**WHAT THE TASK ASKS:** The answer is the set of lines that include "click", copied from the data below.

Top of STORED DATA

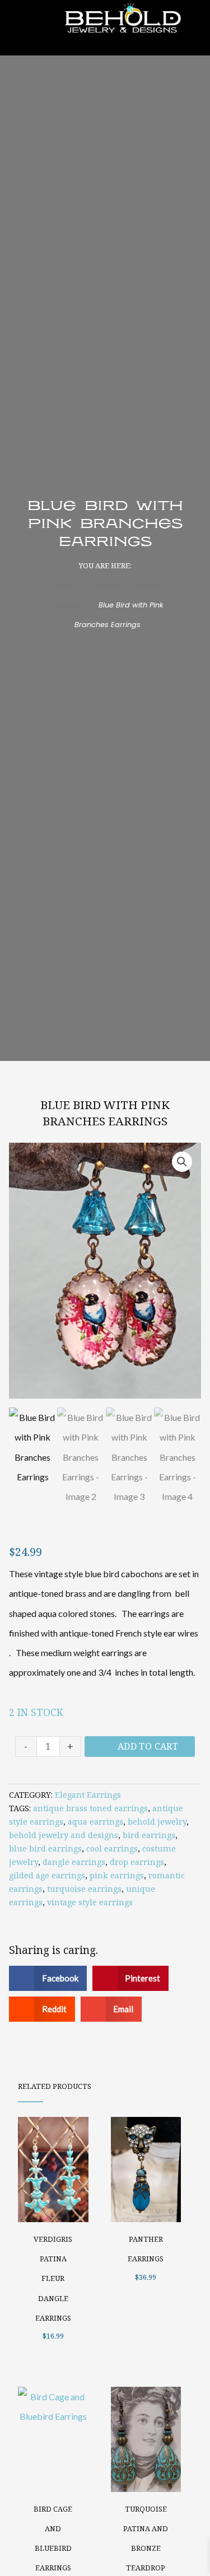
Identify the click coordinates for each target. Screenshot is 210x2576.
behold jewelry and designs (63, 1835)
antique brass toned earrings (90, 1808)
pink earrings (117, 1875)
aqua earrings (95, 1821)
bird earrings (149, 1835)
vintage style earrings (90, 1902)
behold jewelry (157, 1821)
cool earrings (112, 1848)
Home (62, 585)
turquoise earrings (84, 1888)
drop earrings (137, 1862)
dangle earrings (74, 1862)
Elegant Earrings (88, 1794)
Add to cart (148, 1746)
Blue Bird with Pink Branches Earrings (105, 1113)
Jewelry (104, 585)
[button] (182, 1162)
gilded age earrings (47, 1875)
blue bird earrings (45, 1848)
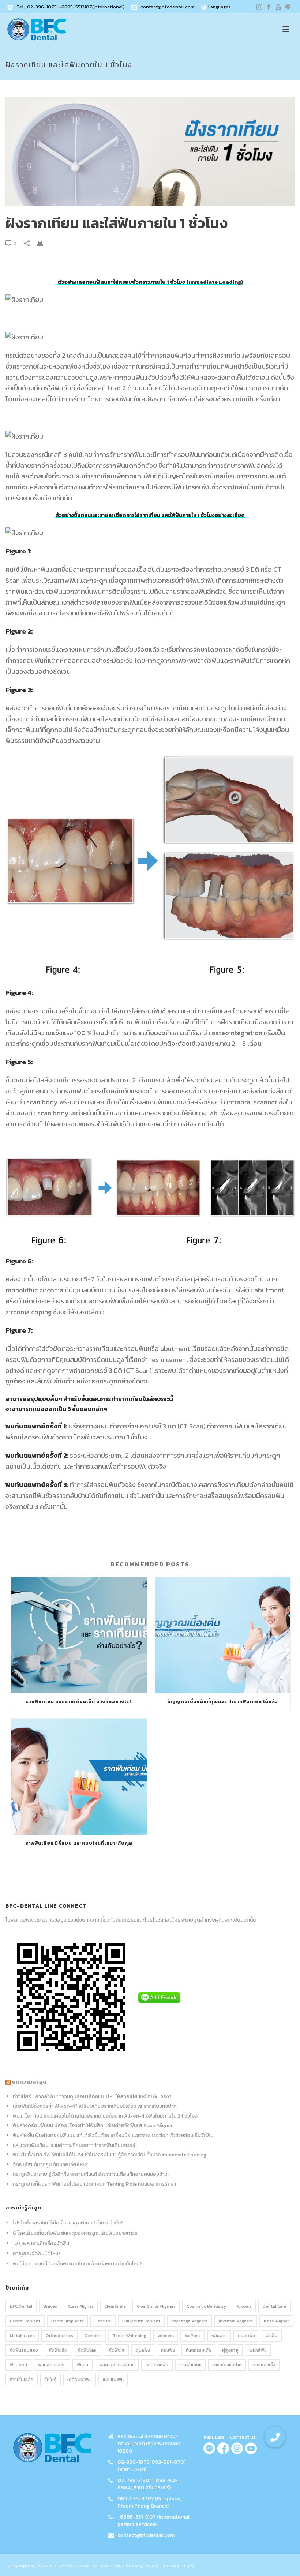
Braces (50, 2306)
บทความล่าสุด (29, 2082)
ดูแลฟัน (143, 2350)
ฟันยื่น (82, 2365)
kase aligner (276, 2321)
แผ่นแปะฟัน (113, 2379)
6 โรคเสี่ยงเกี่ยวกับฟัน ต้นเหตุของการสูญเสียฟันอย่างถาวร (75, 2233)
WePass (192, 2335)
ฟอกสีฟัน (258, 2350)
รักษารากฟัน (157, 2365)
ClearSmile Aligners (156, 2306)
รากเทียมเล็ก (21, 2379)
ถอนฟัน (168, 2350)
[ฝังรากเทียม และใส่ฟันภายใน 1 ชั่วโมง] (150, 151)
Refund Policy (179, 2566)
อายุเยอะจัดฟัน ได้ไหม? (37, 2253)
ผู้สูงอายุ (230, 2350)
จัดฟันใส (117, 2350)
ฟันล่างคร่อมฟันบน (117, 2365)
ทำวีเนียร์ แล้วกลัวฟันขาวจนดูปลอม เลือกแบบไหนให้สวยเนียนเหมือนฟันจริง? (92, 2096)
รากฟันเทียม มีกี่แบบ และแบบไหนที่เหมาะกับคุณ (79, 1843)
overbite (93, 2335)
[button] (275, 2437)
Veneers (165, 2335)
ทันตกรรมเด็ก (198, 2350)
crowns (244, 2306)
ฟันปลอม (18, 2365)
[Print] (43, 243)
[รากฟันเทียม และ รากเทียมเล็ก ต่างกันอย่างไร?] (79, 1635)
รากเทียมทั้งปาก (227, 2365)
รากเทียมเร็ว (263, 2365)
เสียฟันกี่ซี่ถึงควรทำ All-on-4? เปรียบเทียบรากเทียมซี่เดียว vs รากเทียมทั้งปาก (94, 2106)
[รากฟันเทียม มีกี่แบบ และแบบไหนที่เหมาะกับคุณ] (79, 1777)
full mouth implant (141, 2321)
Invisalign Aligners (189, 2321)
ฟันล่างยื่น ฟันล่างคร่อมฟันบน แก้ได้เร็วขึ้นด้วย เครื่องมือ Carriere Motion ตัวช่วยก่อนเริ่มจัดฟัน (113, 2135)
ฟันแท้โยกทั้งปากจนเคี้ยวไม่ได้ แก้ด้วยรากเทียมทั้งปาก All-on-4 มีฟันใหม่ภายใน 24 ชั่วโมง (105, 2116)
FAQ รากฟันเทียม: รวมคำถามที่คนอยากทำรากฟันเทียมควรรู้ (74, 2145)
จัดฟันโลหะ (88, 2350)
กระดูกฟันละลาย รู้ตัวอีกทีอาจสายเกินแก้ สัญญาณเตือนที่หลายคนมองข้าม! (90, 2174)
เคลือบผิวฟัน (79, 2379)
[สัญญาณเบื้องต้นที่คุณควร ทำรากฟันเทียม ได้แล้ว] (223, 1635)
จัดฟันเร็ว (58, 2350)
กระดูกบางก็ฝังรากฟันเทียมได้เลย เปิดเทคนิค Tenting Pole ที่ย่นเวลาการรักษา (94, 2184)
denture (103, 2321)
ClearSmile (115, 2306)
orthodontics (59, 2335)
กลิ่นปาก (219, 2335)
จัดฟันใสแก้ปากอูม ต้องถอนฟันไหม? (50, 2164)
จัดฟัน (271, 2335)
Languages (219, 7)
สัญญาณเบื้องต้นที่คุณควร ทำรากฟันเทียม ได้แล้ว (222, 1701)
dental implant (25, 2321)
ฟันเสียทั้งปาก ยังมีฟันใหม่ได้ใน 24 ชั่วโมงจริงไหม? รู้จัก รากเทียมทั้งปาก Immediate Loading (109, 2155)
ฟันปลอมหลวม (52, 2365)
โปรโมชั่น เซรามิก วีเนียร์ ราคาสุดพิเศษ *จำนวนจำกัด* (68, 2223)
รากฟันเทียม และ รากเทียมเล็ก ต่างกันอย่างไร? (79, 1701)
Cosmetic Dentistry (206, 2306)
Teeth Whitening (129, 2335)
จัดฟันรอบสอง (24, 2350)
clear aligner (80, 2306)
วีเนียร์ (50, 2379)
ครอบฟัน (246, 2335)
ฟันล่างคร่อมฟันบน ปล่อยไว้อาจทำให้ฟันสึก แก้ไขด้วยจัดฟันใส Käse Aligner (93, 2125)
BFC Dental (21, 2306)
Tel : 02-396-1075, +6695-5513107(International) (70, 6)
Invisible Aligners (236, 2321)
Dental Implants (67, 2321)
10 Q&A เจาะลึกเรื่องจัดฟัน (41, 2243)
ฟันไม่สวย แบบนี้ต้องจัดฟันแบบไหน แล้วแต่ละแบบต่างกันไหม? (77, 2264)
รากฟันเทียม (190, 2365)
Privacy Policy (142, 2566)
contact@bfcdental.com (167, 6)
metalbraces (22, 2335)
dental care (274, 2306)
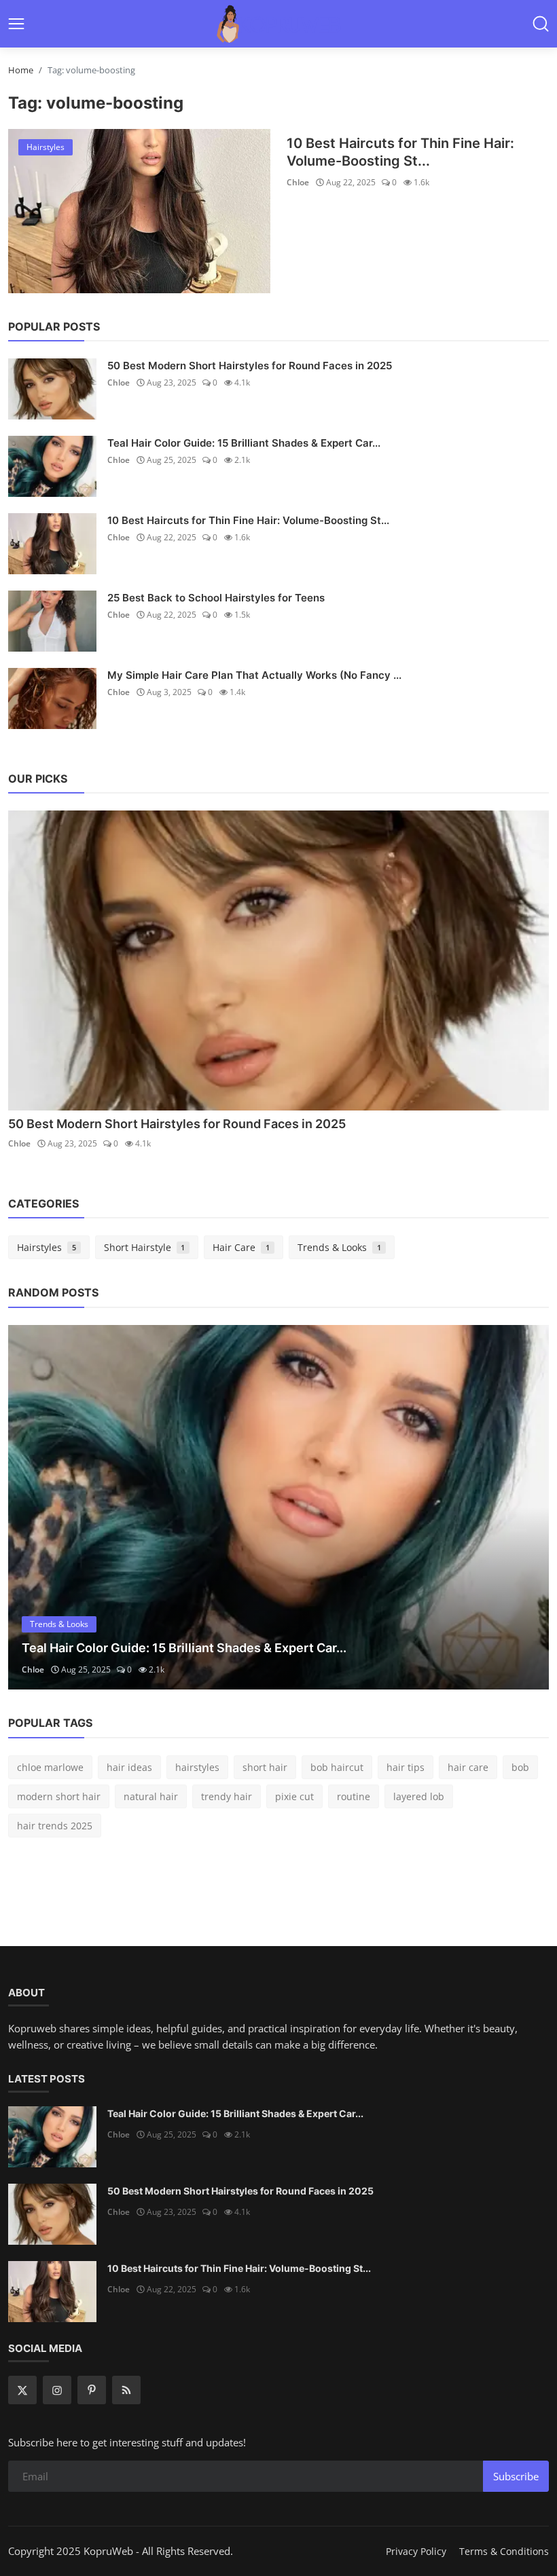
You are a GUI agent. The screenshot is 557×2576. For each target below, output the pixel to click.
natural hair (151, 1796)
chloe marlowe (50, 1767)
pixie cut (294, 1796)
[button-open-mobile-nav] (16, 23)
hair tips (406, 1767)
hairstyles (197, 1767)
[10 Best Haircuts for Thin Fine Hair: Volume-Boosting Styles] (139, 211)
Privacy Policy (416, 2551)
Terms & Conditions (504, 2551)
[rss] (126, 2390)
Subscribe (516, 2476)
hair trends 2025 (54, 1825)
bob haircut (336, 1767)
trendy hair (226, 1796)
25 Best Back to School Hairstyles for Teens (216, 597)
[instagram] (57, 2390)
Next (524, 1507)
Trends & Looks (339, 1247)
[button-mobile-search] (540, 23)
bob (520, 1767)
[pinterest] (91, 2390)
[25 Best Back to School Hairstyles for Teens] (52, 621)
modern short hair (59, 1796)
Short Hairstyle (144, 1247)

Bottom of STORED DATA

**REPLY:**
Identify the click coordinates for each target. Screenshot is 210x2576.
You are a GUI agent. The screenshot is 557×2576. For each target below, output the pixel to click.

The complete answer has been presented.